START DOCUMENT

Product design is a response to changing needs and to improve quality of life by designing creative, innovative and sustainable products. Product design is enhanced through knowledge of social, technological, economic, historical, ethical, legal, environmental and cultural factors. These factors influence the aesthetics, form and function of products. Central to VCE Product Design and Technology is design thinking, which is applied through the product design process providing a structure for creative problem solving. The design process involves identification of a real need, problem or opportunity that is then articulated in a design brief. The need, problem or opportunity is investigated and informed by research to aid the development of solutions that take the form of physical, three-dimensional products. Development of these solutions requires the application of technology and a variety of cognitive and physical skills, including design thinking, drawing and computer-aided design, testing processes and materials, planning, construction, fabrication and evaluation. For VCE Product Design and Technology students assume the role of a designer-maker. In adopting this role, they develop and apply knowledge of factors that influence design and address the design factors relevant to their design situation. The knowledge and use of resources is integral to product design. These resources include a range of materials, and the tools, equipment and machines needed to safely transform these materials into products.
Increasingly, the importance of sustainability is affecting product design and development, and so is at the forefront throughout the product’s life cycle.
Sustainable Product Redevelopment
This unit focuses on the analysis, modification and improvement of a product design with consideration of sustainability. It is common for designers in Australia to use products from overseas as inspiration when redeveloping products for the domestic market. Sustainable redevelopment refers to designers and makers ensuring products serve social, economic and environmental needs. Generating economic growth for design and manufacturing in Australia can begin with redeveloping existing products so they have positive social and minimal environmental impact. In this unit students examine claims of sustainable practices by designers. Students consider the sustainability of an existing product, such as the impact of sourcing materials, manufacture, distribution, use and likely disposal.
They consider how a redeveloped product should attempt to solve a problem related to the original product. Where possible, materials and manufacturing processes used should be carefully selected to improve the overall sustainability of the redeveloped product.
In Area of Study 1 students consider the sustainability of an existing product and acknowledge the intellectual property (IP) rights of the original designer. Working drawings (also known as flats, trade sketches, assembly or technical drawings) are used to present the preferred design option.
In Area of Study 2, students produce a redeveloped product using tools, equipment, machines and materials, taking into account safety considerations. They compare their product with the original design and evaluate it against the needs and requirements outlined in their design brief.

END DOCUMENT
START DATA SECTION

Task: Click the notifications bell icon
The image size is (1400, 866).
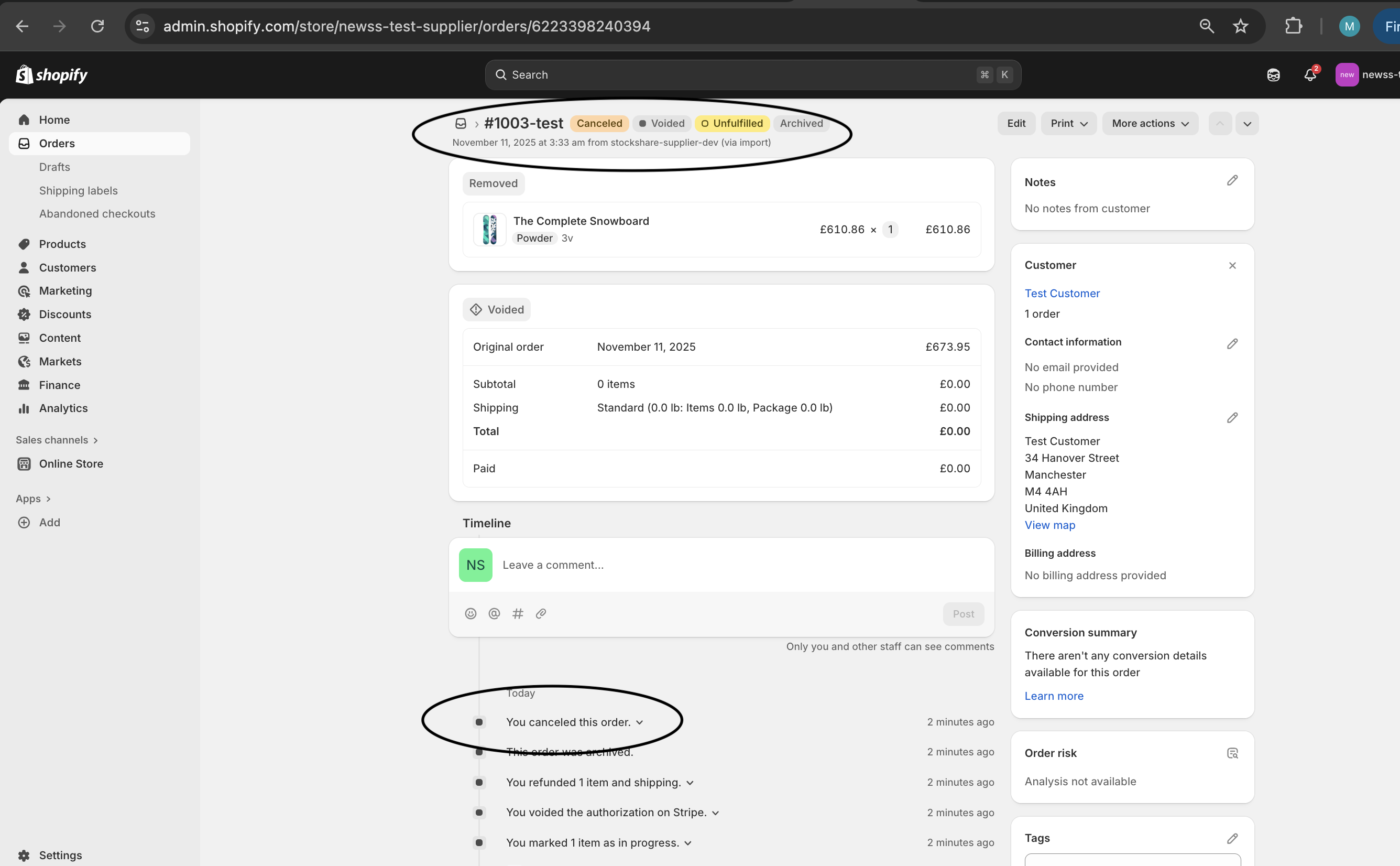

END DATA SECTION
START DATA SECTION

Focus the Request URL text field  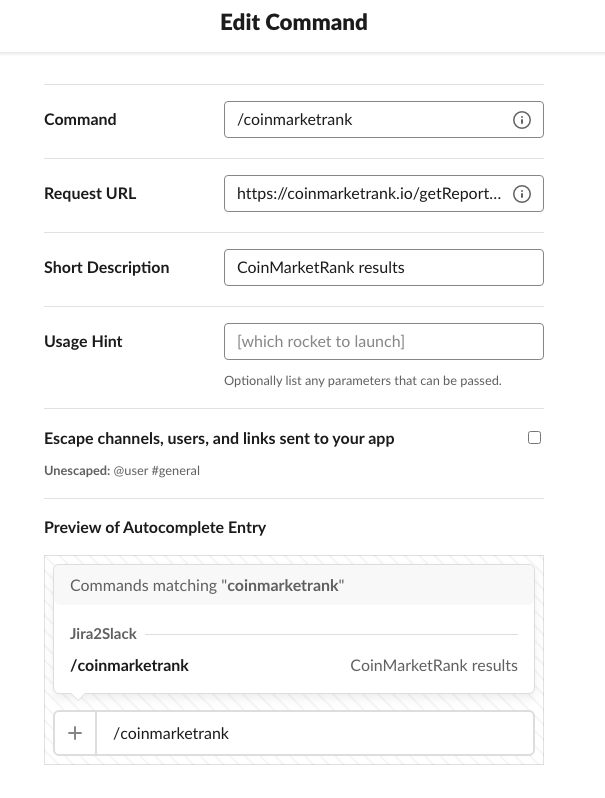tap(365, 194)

END DATA SECTION

## JOBS:
**a.** Repeat word for word everything in the course description from "Sustainable Product Redevelopment" down to "and likely disposal.".
**b.** List the factors that the course description says enhance product design through knowledge of them.
Use only the course description as your source.

## SOLUTIONS IN ORDER:
**a.**
Sustainable Product Redevelopment
This unit focuses on the analysis, modification and improvement of a product design with consideration of sustainability. It is common for designers in Australia to use products from overseas as inspiration when redeveloping products for the domestic market. Sustainable redevelopment refers to designers and makers ensuring products serve social, economic and environmental needs. Generating economic growth for design and manufacturing in Australia can begin with redeveloping existing products so they have positive social and minimal environmental impact. In this unit students examine claims of sustainable practices by designers. Students consider the sustainability of an existing product, such as the impact of sourcing materials, manufacture, distribution, use and likely disposal.

**b.**
- Social
- Technological
- Economic
- Historical
- Ethical
- Legal
- Environmental
- Cultural